» **課題**:
本文の「アルトコインはボラティリティ」から「す。コアの考え方は次の3点。」までを、原文のまま一字も変えずに返してもらえますか。

» **抜粋**:

==*==

アルトコインはボラティリティ(価格変動)が大きく、上昇局面では強烈なパフォーマンスを出す一方、下降局面でのドローダウンも極端になりがちです。個別銘柄の“当てモード”では勝率が安定せず、精神的な負荷も大きい。本稿では、ボラティリティ均等(リスクパリティ)とモメンタム・フィルター、そして定期リバランスを組み合わせ、攻めと守りを両立させる現実的な運用フレームを提示します。難解な理論は最小限に抑え、実務でそのまま使える形に落とし込みます。
狙い:ドローダウンを抑えつつ、上昇相場は取りに行く
狙いはシンプルです。①市場が弱いときは露出を自動的に薄くし、②強い銘柄がはっきりしているときは資金を寄せる。これをルールで機械的に行い、裁量のムラを排除します。コアの考え方は次の3点。

==*==

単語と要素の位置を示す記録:
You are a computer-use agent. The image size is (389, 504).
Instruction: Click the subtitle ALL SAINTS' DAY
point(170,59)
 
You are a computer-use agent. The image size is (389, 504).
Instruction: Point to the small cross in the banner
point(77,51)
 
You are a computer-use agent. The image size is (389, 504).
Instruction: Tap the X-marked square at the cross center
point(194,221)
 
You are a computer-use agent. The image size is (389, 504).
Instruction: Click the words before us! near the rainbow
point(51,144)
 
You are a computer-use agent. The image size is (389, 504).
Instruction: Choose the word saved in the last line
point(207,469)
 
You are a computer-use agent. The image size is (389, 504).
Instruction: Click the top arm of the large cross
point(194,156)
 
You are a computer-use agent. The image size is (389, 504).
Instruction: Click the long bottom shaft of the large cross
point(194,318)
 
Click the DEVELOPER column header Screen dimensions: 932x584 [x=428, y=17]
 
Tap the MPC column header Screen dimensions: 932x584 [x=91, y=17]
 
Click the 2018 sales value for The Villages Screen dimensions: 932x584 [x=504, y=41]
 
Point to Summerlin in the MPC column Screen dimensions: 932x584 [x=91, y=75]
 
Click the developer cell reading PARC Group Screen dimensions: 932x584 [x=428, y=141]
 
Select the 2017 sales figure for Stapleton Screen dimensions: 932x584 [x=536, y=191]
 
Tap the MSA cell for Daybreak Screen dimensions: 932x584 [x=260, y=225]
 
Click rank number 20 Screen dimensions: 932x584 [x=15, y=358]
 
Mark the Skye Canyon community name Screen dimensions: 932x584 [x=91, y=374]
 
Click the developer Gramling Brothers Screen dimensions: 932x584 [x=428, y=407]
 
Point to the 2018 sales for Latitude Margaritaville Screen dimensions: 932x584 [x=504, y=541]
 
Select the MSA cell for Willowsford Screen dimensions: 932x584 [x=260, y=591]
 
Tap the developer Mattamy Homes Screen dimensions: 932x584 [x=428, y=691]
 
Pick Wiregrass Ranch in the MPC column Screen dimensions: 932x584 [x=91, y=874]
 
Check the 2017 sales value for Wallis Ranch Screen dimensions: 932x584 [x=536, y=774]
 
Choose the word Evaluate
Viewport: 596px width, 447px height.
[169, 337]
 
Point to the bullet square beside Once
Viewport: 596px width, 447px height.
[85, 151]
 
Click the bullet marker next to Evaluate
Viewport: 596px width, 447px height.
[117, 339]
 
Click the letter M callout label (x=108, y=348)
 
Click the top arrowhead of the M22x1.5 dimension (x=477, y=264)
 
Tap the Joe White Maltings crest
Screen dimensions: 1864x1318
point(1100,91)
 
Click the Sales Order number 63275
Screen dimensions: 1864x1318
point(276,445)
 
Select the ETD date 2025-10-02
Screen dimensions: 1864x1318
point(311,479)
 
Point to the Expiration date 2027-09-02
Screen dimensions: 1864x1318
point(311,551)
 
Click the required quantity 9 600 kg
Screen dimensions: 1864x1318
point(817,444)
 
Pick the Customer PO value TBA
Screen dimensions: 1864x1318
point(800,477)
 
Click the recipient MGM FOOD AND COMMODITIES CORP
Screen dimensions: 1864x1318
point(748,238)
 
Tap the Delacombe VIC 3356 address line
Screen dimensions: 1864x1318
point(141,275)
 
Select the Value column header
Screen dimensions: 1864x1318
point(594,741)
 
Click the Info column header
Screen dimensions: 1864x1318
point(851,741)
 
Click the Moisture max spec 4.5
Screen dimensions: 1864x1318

==*==

» **解答**:
アルトコインはボラティリティ(価格変動)が大きく、上昇局面では強烈なパフォーマンスを出す一方、下降局面でのドローダウンも極端になりがちです。個別銘柄の“当てモード”では勝率が安定せず、精神的な負荷も大きい。本稿では、ボラティリティ均等(リスクパリティ)とモメンタム・フィルター、そして定期リバランスを組み合わせ、攻めと守りを両立させる現実的な運用フレームを提示します。難解な理論は最小限に抑え、実務でそのまま使える形に落とし込みます。
狙い:ドローダウンを抑えつつ、上昇相場は取りに行く
狙いはシンプルです。①市場が弱いときは露出を自動的に薄くし、②強い銘柄がはっきりしているときは資金を寄せる。これをルールで機械的に行い、裁量のムラを排除します。コアの考え方は次の3点。